Especially for GPP mapping and other disaster susceptibility mapping using the ANN or FR model, Lee et al. (2017b) compared the predictive ability of ANN and SVM models, and the results show that the ANN model is more suitable for landslide susceptibility mapping. Lee et al. (2018) carried out an analysis using the data mining models of the ANN and a SVM in Boryeong city, Korea. Naghibi et al. (2017) compared the predictive ability of RF, ANN, FR, SVM, and boosted tree models, etc. Mousavi et al. (2017) compared the predictive ability of boosted tree with that of FR models. Also, a comparison of statistical index (SI), FR, WoE and EBF techniques for finding the groundwater potential area was performed by Zeinivand & Ghorbani Nejad (2018). Lee et al. (2012) applied the mapping of regional GPP for the area around Pohang city, Korea. Ozdemir (2011a) explored GIS-based GPP maps in the Sultan Mountains (Konya, Turkey) using FR, WoE and LR methods and compared them.
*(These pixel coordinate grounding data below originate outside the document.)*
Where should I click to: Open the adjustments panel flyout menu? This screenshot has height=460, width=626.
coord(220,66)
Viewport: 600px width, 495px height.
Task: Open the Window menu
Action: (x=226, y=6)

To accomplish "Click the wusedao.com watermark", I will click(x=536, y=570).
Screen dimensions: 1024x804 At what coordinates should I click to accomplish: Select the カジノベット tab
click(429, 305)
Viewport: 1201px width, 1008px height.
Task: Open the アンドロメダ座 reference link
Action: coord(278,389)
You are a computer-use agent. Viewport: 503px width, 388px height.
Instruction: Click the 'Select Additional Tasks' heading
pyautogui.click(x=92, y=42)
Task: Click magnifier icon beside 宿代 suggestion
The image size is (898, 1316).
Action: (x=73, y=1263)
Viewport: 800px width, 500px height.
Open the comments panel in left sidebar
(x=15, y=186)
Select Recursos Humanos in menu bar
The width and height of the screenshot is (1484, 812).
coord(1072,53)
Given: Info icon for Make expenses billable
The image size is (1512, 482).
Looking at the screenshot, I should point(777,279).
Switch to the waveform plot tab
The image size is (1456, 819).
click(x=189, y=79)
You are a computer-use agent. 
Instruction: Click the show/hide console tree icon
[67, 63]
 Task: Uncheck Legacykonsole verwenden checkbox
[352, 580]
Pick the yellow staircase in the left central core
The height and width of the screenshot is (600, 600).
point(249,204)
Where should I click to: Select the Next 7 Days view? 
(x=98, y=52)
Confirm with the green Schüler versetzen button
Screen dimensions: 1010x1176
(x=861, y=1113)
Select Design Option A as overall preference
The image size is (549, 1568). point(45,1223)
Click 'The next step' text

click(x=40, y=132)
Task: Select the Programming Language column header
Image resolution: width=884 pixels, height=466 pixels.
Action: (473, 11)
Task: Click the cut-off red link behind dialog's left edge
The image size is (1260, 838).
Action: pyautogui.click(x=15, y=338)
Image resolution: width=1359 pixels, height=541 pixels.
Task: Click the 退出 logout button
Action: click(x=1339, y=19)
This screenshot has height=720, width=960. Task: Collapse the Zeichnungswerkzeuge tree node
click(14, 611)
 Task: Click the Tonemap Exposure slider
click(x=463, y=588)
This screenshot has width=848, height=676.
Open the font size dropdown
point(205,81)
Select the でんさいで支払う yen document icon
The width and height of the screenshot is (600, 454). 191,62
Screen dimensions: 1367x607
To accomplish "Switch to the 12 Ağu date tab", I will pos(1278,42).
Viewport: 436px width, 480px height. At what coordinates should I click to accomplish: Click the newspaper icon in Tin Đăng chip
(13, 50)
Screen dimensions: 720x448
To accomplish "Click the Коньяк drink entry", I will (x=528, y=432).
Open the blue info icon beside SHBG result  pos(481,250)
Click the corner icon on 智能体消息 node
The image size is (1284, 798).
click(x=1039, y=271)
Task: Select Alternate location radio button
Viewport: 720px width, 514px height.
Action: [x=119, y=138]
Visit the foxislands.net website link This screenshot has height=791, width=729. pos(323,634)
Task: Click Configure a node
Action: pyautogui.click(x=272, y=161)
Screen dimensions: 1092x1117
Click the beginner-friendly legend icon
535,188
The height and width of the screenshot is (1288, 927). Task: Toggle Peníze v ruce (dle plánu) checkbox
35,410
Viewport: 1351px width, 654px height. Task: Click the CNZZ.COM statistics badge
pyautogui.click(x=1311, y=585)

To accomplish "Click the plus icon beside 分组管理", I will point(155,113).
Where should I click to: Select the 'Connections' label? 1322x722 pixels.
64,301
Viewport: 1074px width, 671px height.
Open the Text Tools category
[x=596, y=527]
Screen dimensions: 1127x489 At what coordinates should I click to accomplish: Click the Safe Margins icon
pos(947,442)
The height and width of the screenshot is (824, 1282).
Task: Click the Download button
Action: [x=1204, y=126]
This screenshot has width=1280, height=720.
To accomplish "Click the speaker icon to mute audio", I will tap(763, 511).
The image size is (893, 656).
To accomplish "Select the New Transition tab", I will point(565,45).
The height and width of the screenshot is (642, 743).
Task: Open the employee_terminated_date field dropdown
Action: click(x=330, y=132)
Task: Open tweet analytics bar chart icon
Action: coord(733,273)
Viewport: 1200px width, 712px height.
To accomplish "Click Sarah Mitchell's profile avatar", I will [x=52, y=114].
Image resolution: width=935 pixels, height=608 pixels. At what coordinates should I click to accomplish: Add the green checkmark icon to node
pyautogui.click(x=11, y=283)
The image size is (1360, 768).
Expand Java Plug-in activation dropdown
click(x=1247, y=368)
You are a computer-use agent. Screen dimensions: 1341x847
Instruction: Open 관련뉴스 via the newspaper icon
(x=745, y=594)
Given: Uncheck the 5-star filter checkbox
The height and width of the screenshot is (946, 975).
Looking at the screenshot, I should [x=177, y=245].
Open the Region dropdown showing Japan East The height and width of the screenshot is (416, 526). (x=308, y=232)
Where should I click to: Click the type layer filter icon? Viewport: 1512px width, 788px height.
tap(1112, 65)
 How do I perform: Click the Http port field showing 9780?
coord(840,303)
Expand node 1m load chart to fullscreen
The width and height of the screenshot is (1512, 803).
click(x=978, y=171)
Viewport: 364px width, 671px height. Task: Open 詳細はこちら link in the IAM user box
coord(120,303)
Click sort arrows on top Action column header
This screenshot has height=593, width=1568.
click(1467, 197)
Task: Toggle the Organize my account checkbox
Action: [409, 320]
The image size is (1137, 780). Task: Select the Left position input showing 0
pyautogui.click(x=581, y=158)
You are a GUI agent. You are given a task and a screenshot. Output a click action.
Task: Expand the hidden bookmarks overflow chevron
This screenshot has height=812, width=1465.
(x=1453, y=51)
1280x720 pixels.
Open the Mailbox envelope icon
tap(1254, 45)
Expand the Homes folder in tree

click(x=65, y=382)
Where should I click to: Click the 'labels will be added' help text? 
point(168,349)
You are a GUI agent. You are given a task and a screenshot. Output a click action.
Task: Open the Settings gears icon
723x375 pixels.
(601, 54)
This study applied ANN (data mining) and FR and EBF (probabilistic) models to GPP mapping to obtain more accurate GPP maps, and identified important factors within each model that affect the productivity potential of groundwater. Several prior studies have generated GPP maps using various data mining techniques, but there have been few attempts to create GPP maps using an ANN model. Thus, this study also confirmed and compared the accuracy and adequacy of the ANN and FR and EBF models for GPP analysis. Therefore, this study can be used as a baseline reference for future work with ANN models. The productivity of groundwater is affected by various factors including hydraulic conductivity. Among the various factors, geomorphic factors that are related to the concentration and flow of water by altitude differences have a great impact on groundwater productivity. In this study, it was used in terms of topographic factors because we aimed to confirm whether the potential productivity of groundwater can be estimated with high accuracy when using various geographical factors which make it relatively easy to acquire data.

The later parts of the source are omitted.